TMMOB İzmir İl Koordinasyon Kurulu, Çeşme ve Urla’daki 511 taşınmaza dair alınan acele kamulaştırma kararına ilişkin bir basın toplantısı gerçekleştirdi. Karara dair dava açacaklarını duyuran meslek odaları İzmir’deki tüm kurum ve kişileri ranta karşı ortak mücadele etmeye çağırdı. Çeşme ve Urla’da yer alan 511 parsele ilişkin alınan ve 24 Ocak 2020’de resmi gazetede yayınlanan acele kamulaştırma kararına dair tartışmalar sürüyor. TMMOB’a bağlı odalar konuyla ilgili düzenlediği basın toplantısında önemli açıklamalar yaptı. ODALARDAN ORTAK AÇIKLAMA  TMMOB İzmir İl Koordinasyon Kurulu adına hazırlanan ortak basın açıklamasını kamuoyu ile paylaşan Şehir Plancıları Odası İzmir Şubesi Başkanı Özlem Şenyol Kocaer, “Bu konuda yaşanan gerçekler göstermektedir ki, burayı “Kültür ve Turizm Koruma ve Gelişim Bölgesi” ilan etmenin karşılığı doğal alanların imara açılmasıdır.
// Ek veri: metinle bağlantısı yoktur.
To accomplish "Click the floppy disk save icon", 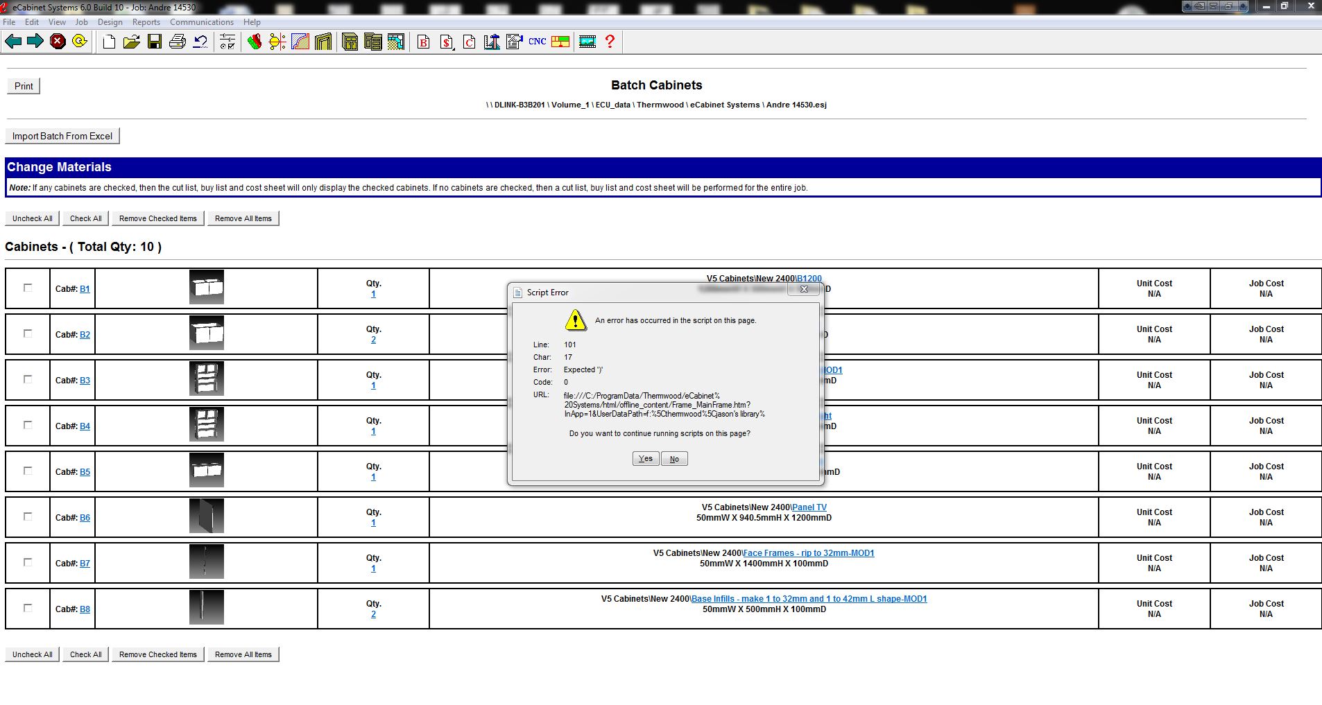I will [154, 42].
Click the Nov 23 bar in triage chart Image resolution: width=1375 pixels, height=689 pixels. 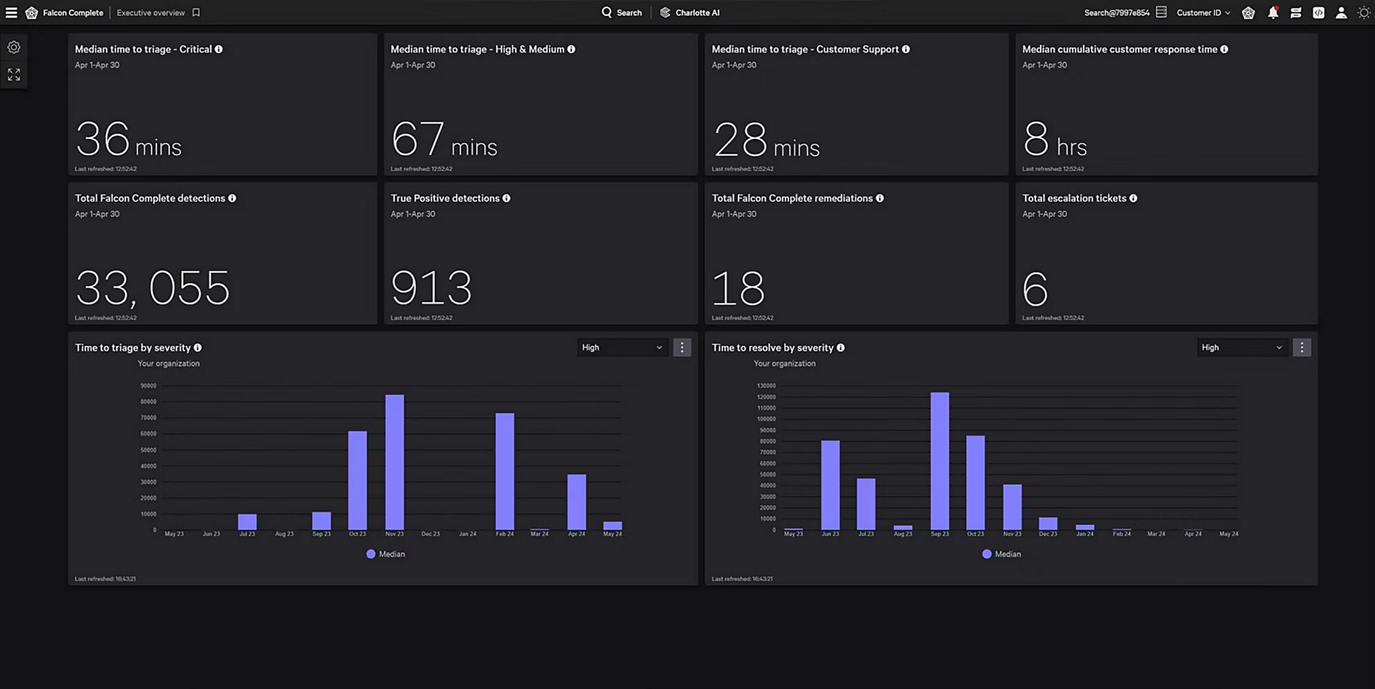coord(394,462)
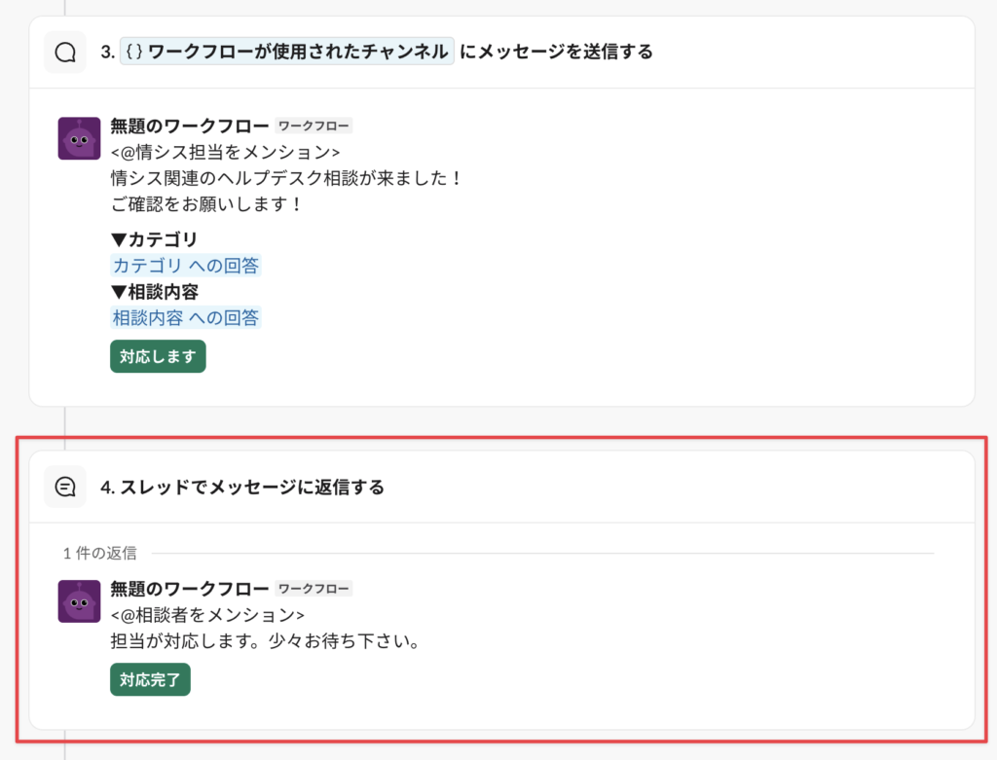The image size is (997, 760).
Task: Click the step 4 thread reply icon
Action: (x=65, y=487)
Doğal, tarihi veya tarımsal önemleri nedeniyle korunması gereken alanlara dair, rant çevrelerine ait yatırımların önünü açması, bunu kolaylaştıracak kararların alınması ve bu doğrultuda planların onaylanmasını sağlamak için kullanılmak üzere turizm alanı statüsü bir araç olarak kullanılmaktadır. Geçtiğimiz günlerde ilan edilen acele kamulaştırma kararının içeriği incelendiğinde bu endişemizin doğrulandığını görüyoruz.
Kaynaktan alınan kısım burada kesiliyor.